Ignote le cause. Al momento non ci sono informazioni precise che facciano pensare che la morte sia stata indotta dall’organo, prelevato da un maiale che era stato geneticamente modificato con la tecnica di editing genetico CRISPR-Cas9 per sviluppare organi compatibili con il corpo umano e che comportassero un basso rischio di rigetto (la reazione potenzialmente letale che si verifica quando il sistema immunitario riconosce l’organo trapiantato come estraneo e gli si scatena contro).
Le modifiche genetiche operate avevano inoltre distrutto porzioni di genoma che codificano per virus tipici dei suini e che avrebbero potuto infettare il ricevente. Proprio un’infezione da cytomegalovirus suino aveva portato, nel 2022, alla morte David Bennett, 57enne con malattia cardiaca terminale divenuto la prima persona al mondo a ricevere un cuore di maiale geneticamente modificato.

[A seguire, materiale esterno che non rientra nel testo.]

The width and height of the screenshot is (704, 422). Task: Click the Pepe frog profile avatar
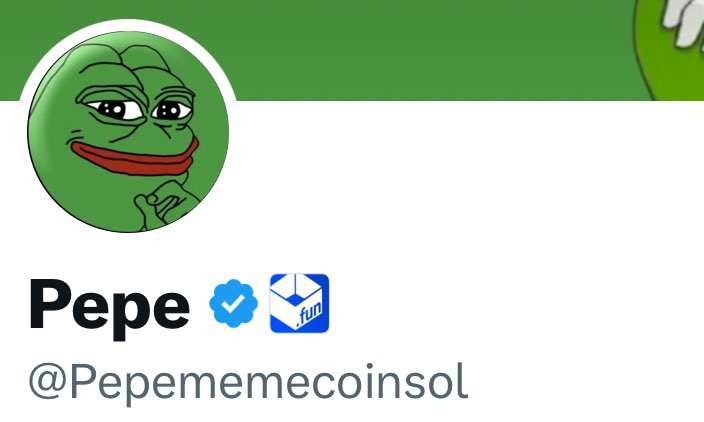(x=128, y=132)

Condizioni disperate. Prima dell’intervento su Slayman, reni di maiale erano stati trapiantati soltanto su pazienti in morte cerebrale e ancora connessi a sistemi di supporto vitale, nei quali avevano resistito più di un mese. Il rene trapiantato in Slayman avrebbe dovuto rimanere funzionante per oltre due anni.
Il paziente si era sottoposto allo xenotrapianto mentre già versava in condizioni critiche: nel 2018 aveva ricevuto un “normale” trapianto di rene da donatore umano, ma nel 2023 l’organo aveva smesso di funzionare e Slayman era costretto alla dialisi, con complicanze che lo obbligavano a un ricovero ospedaliero a settimane alterne.

Motivazioni nobili. Non avrebbe resistito a lungo e un nuovo organo sarebbe arrivato, nella sua situazione, non prima di cinque o sei anni. Per questo era stato proposto come candidato per uno xenotrapianto, autorizzato dalla FDA sotto al protocollo di uso compassionevole, previsto per i pazienti affetti da malattie potenzialmente letali e che non hanno altre opzioni terapeutiche.
Aveva accettato consapevole dei rischi e per fornire speranza a tutte le persone che attendono un trapianto d’organo per sopravvivere. La famiglia di Slayman ha ringraziato i medici del Massachusetts general hospital che avevano effettuato l’operazione, dicendo che grazie al trapianto Slayman ha potuto avere con i familiari altre sette settimane di vita.

C’è ancora strada da fare. Spesso proposti come possibile soluzione alla carenza di organi da trapianto, gli xenotrapianti sono ancora molto lontani da fornire quello che promettono, anche se gli ultimi tentativi hanno coinvolto animali geneticamente modificati affinché i loro organi “somigliassero” il più possibile a quelli umani.